Parallèlement aux violences physiques, s’exerce aussi une violence symbolique, plus pernicieuse : celle des contrôles au faciès. «C’est la violence de la soumission : on leur rappelle qu’ils ne sont rien et qu’ils doivent rester à leur place», fait remarquer Amal Bentounsi. En 2017, le Défenseur des droits avait d’ailleurs confirmé que les contrôles au faciès visent surtout des jeunes hommes issus des minorités visibles. «C’est une violence qui ne dit pas son nom, et qui peut avoir un impact fort sur la construction d’un jeune. Dès leur plus jeune âge, ils sont soumis à un traitement injuste marqué par les discriminations, et développent ainsi un rapport particulier aux institutions. C’est une violence dont l’Etat a le monopole. Il en use et en abuse envers une catégorie ciblée de la population», ajoute Yessa Belkhodja. Cette dernière ne pointe pas seulement le comportement déviant de certains policiers, qui ne sont que les maillons d’une hiérarchie qui transmet des ordres, et auxquels ils obéissent. «S’ils se sont permis un tel comportement à Mantes-la-Jolie, c’est qu’ils savaient qu’il n’y aurait aucune réaction. Or cette vidéo a beaucoup tourné et provoqué un vrai tollé.» Toujours est-il que les policiers, faute d’être considérés comme des justiciables comme les autres, estime la militante, voient grandir un sentiment d’impunité.

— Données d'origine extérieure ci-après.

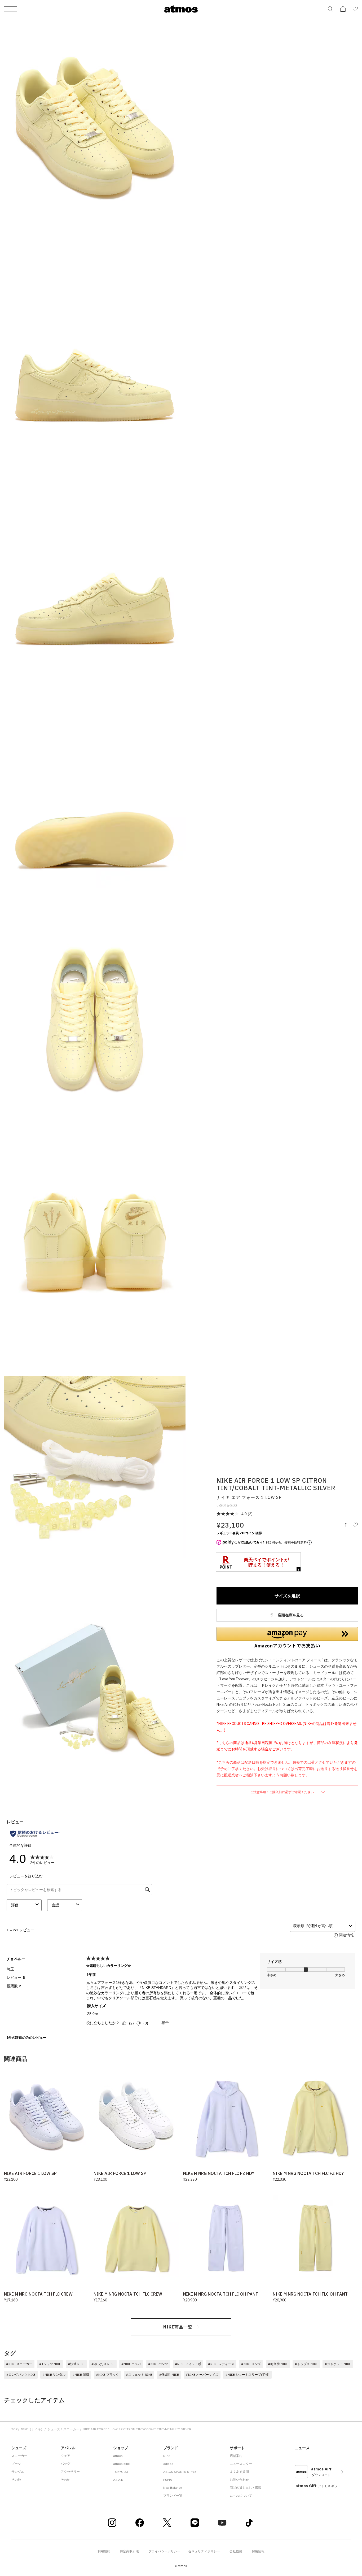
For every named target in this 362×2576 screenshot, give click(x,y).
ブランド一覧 (172, 2495)
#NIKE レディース (221, 2364)
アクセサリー (70, 2472)
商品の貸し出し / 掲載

Amal Bentounsi interroge enfin sur la source des violences perpétrées dans les banlieues, parfois à l’encontre des policiers. «On oublie de citer la première de ces violences ; celle qui en amène certains à devenir eux-mêmes violents. Quand les médias parlent de la violence urbaine en tant que telle, ils omettent de parler du monopole de la violence de l’Etat qui, à travers ses policiers, en abuse», explique Amal Bentounsi. Comme Yessa Belkhodja, elle déplore la non-reconnaissance de cette brutalité, par l’Etat et les responsables politiques, ainsi qu’une forme d’immunité des policiers face à ces violences. «Il est très difficile de faire condamner un policier, en France ou ailleurs, alors que les preuves sont parfois accablantes. L’Etat a besoin de sa police, donc elle la protège.» Dans le sillage de cette critique des médias, Yessa Belkhodja rappelle les propos récents de la journaliste franco-marocaine Zineb El Rhazoui, qui a appelé à «tirer à balles réelles» sur les jeunes de banlieue : «On l’a vécu comme un appel au meurtre !»

Cette opacité autour des violences policières est renforcée par l’absence de données officielles. «L’Etat ne communique pas d’éléments officiels sur les violences policières. On ne connaît pas du tout le nombre de personnes blessées ou décédées chaque année lors d’une altercation avec la police, la fréquence à laquelle ils utilisent des armes, le nombre de condamnations, de plaintes… Les seules informations que nous avons relèvent d’associations comme la nôtre ou d’institutions onusiennes», nous avait expliqué Aline Daillère, responsable des programmes police/justice au sein de l’Association des chrétiens pour l’abolition de la torture (ACAT).

«L’Etat, ça ne l’intéresse pas : l’institution ne va pas établir de chiffres officiels sur les victimes d’actes dont elle est elle-même à l’origine ; ce serait presque se tirer une balle dans le pied ! C’est plutôt le rôle du contre-pouvoir – des associations en l’occurrence. Evidemment que dans une démocratie, l’Etat devrait prendre en compte ces violences, mais à l’heure actuelle, ce n’est absolument pas le cas», conclut amère Amal Bentounsi.